■ **Work instruction 1**: In the article on Minnesota's school inhaler law, what must students do before they are allowed to carry their inhalers?
■ **Work instruction 2**: Using the article on Minnesota's school inhaler law, decide whether each statement agrees with it: (a) More than 40 percent of Minnesota schools previously did not let students take their inhalers to class. (b) Rep. Kathy Tingelstad is a Democrat. (c) Minnesota is the first state to let students carry inhalers to class.
■ **Work instruction 3**: Carry on the article about Minnesota's new school laws, starting after its final sentence.

■ **Text shown**:
ST. PAUL (AP) -- Last year, 11-year-old Taylor Orr's asthma attack spiraled out of control and landed her in the doctor's office because she couldn't reach her inhaler soon enough.
Orr was sitting in her social studies class and her inhaler was in the nurse's office -- five flights of stairs below. As her chest grew tight and it hurt to talk, Orr said she didn't want to interrupt the class to get permission to leave.
But starting Wednesday, one of several new education laws will take effect and allow elementary and secondary students to take their inhalers with them to class.
Now when Orr, of Prior Lake, starts the sixth grade in a few weeks, she said: "It will be a lot easier and I won't get sick as often."
Up until now, school districts made their own policies on inhaler use.
According to the American Lung Association, more than 40 percent of Minnesota schools previously did not allow students to take their inhalers with them to class. Most of those schools chose to keep the medicine locked in the school nurses office.
Rep. Kathy Tingelstad, the Republican from Andover who sponsored the measure, said the nurses' office policy was "an unintended consequence" of schools' "blanket approach of no tolerance for drugs."
One in five families in Minnesota is affected by asthma and 26 million Americans suffer from the disease, according to the American Lung Association.
On Wednesday, Minnesota joins at least 10 other states that have laws allowing students to carry their inhalers to class.
Tingelstad said she hopes the law will also educate children and parents about proper inhaler use. In order to carry it with them, the students must go through a short training session with the school nurse.
She said that could help prevent potentially fatal mistakes, such as using another person's inhaler without realizing that it is a different prescription. Last year, a child in Minnesota died from an overdose of his friend's inhaler medicine during an asthma attack.
Other education laws also take effect Wednesday, including a provision allowing teachers to dismiss disruptive students from class. Previously, teachers and administrators had to cut their way through red tape to get a student removed from class -- then worry about a lawsuit.

■ **Given information**:
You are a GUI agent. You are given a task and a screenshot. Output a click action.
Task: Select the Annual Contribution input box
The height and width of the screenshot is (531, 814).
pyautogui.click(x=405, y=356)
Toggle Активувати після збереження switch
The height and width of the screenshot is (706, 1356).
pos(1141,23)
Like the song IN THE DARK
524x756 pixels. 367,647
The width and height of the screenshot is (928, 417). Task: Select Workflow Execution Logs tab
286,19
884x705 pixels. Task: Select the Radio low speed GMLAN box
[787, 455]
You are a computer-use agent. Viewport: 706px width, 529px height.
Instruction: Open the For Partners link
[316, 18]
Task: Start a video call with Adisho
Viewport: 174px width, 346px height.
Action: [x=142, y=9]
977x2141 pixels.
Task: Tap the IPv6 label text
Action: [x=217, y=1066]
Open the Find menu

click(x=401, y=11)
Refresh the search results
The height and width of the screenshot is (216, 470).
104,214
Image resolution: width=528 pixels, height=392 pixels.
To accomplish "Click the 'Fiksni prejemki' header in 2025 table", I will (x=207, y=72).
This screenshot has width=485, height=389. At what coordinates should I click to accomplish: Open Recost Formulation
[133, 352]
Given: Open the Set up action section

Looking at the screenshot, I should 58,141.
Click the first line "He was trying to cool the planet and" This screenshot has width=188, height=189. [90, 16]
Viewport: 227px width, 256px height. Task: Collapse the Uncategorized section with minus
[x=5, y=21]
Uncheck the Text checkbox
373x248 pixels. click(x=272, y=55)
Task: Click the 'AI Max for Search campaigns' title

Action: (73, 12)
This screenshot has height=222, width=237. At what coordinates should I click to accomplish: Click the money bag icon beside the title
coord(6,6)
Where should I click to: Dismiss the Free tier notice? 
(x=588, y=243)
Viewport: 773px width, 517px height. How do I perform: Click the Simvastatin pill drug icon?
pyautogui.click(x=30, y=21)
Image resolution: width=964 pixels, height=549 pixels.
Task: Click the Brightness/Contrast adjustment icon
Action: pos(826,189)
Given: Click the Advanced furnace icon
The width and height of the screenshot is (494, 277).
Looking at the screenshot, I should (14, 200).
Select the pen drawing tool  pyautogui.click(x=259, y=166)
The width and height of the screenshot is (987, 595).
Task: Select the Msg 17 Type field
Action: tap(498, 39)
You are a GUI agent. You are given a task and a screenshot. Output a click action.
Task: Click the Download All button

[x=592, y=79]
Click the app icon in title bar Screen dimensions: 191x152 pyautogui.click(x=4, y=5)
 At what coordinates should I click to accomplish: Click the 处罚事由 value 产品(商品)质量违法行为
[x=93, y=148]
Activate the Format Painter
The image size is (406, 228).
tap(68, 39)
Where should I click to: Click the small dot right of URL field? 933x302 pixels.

■ **Answer space 1**: They must go through a short training session with the school nurse.

■ **Answer space 2**:
(a) Yes: "more than 40 percent of Minnesota schools previously did not allow students to take their inhalers with them to class."
(b) No: "the Republican from Andover who sponsored the measure"
(c) No: "Minnesota joins at least 10 other states that have laws allowing students to carry their inhalers to class."

■ **Answer space 3**:
"A lot of kids are not showing respect to their teachers and they're getting away with it," said Rep. Jeff Johnson, R-Plymouth.
A recent survey in Minneapolis public schools showed that 51 percent of elementary students are often kept from doing their work by students who misbehave, and 57 percent of secondary students said students in their school did not show respect for teachers.
Chuck Anderson, a counselor at Irondale High School in New Brighton, said students can sometimes be "confrontational, oppositional and defiant" and giving teachers clear-cut authority to take control of the classroom will let them get back to teaching.
Anderson said there is a growing sense among students that each of them have rights, but not always acknowledgment of the responsibilities that come with that.
"We try to be as proactive as possible in maintaining respect for students," Anderson said. "Hopefully we can diffuse situations like this before they get to this point, sometimes we can't."
Another measure taking effect Wednesday requires police to notify school districts when students are caught possessing drug paraphernalia. This fine tunes an information-sharing law that requires police to notify school district and parents about drug and alcohol use.
Sen. Randy Kelly, DFL-St. Paul, said the original information-sharing law, passed in the 1980s, was a national model.
"When we look at drop in crime today, one of reasons for that is the significant amount of work done over last several years in programs such as this," he said.